## PROBLEM DETAILS
Write out the records below exactly as they appear, skipping each picture.

(Dataset entries)
+---+

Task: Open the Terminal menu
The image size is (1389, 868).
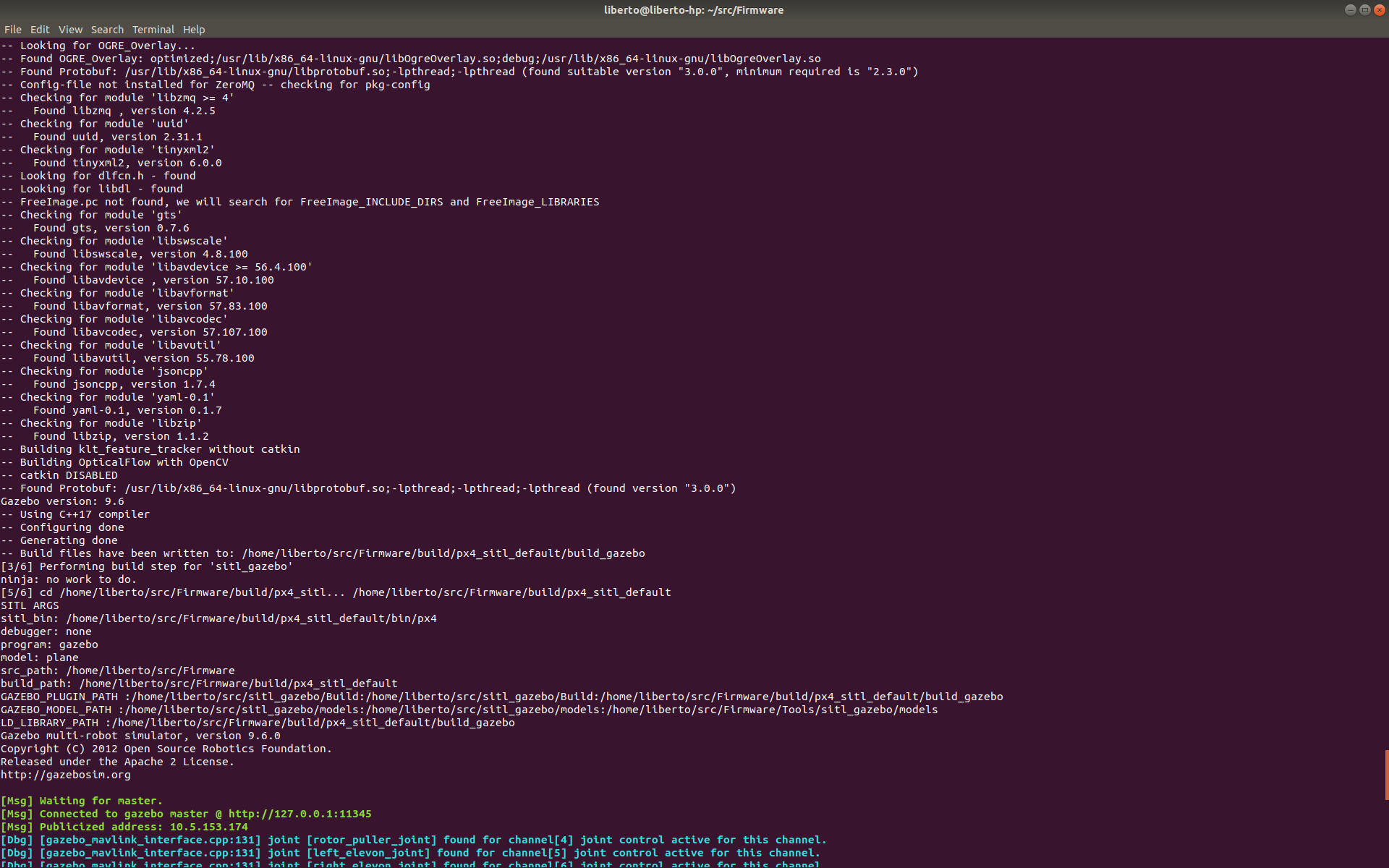Action: tap(153, 29)
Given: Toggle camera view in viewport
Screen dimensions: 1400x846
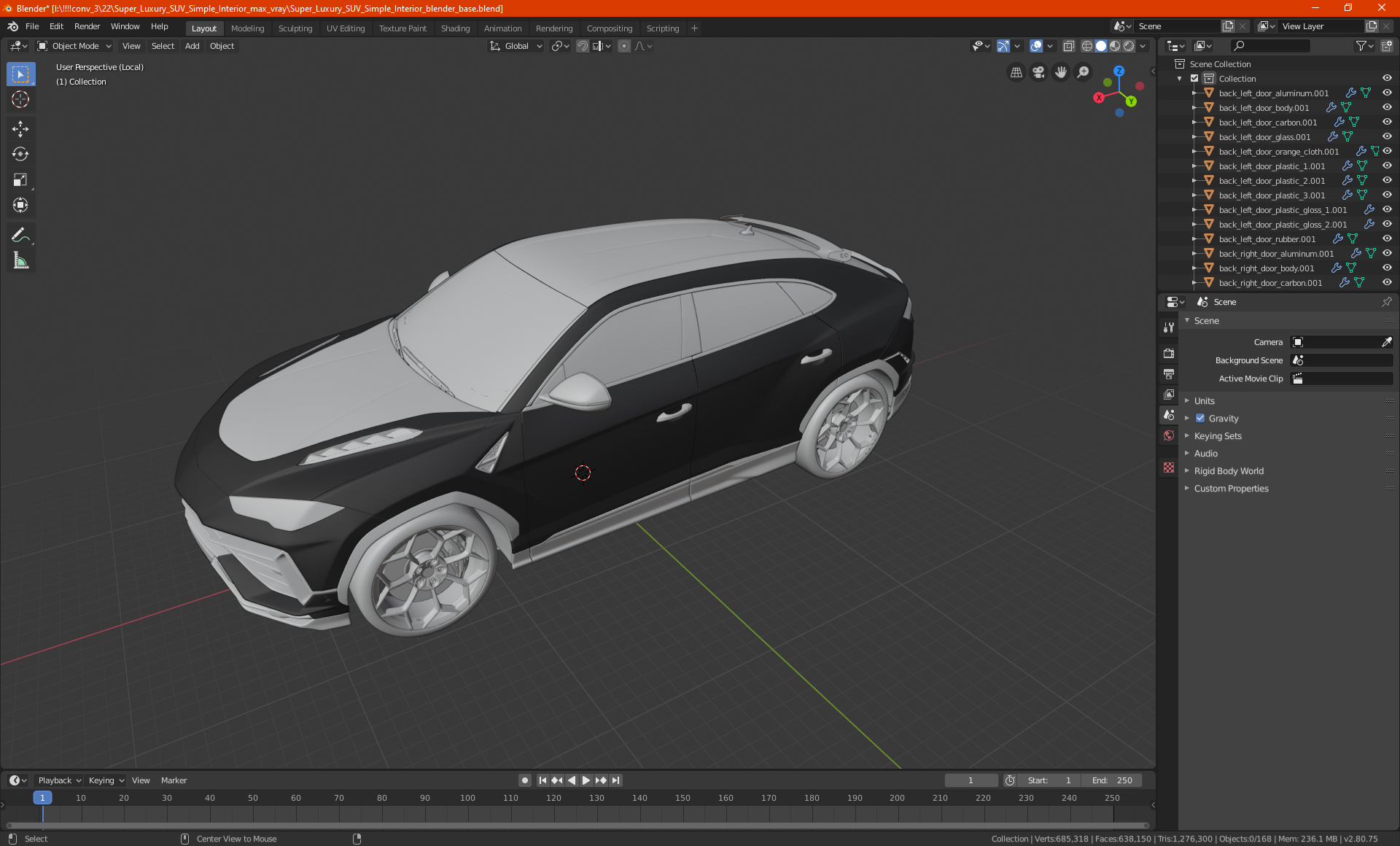Looking at the screenshot, I should 1038,72.
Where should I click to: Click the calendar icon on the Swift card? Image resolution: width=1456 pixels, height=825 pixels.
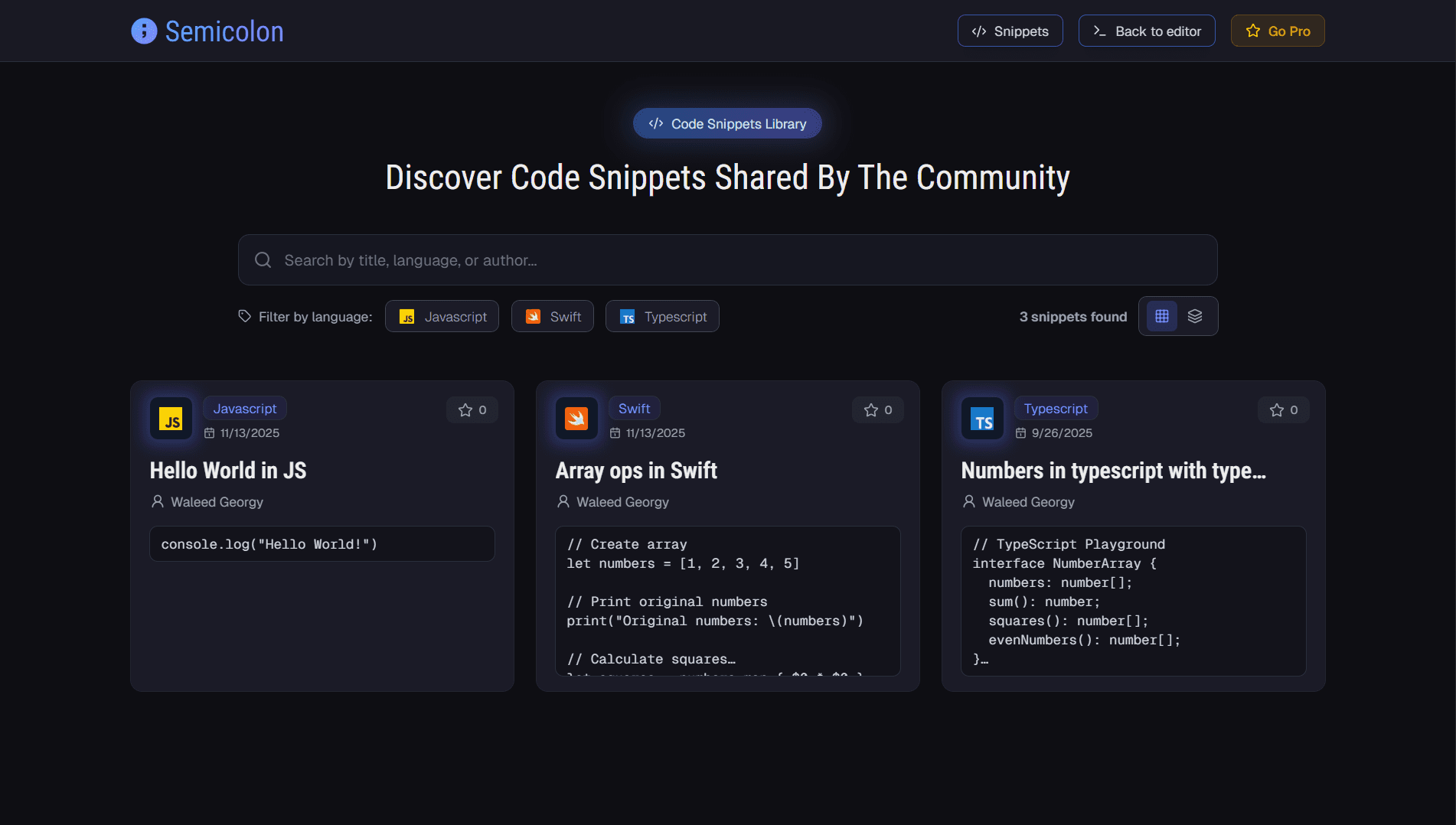615,432
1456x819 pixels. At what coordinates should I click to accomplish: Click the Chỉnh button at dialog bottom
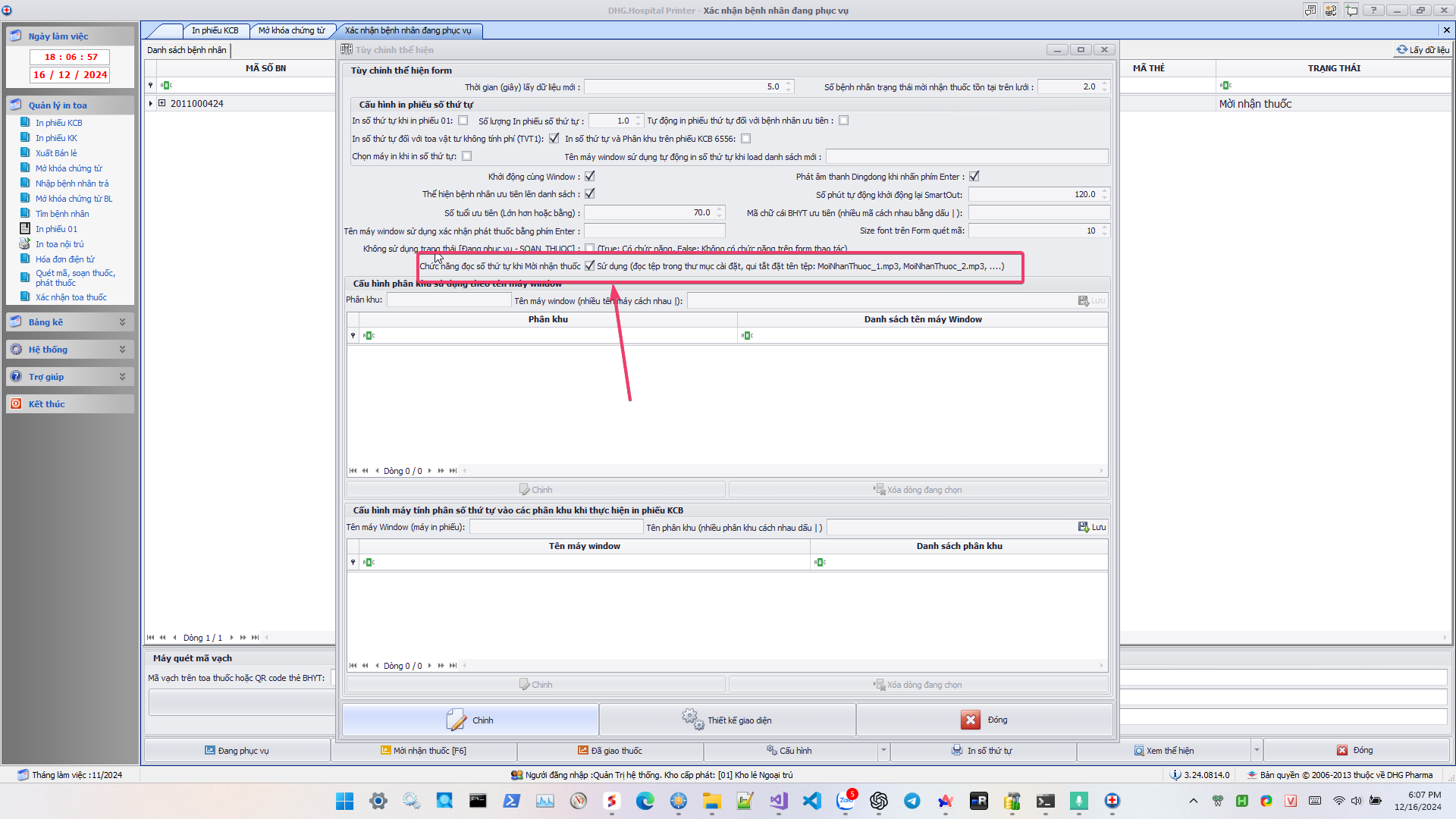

+---+

## WRITTEN ANSWER
Task: Open the Terminal menu
The image size is (1389, 868).
Action: tap(153, 29)
Given: Toggle camera view in viewport
Screen dimensions: 1400x846
Looking at the screenshot, I should 1038,72.
Where should I click to: Click the calendar icon on the Swift card? Image resolution: width=1456 pixels, height=825 pixels.
615,432
1456x819 pixels. At what coordinates should I click to accomplish: Click the Chỉnh button at dialog bottom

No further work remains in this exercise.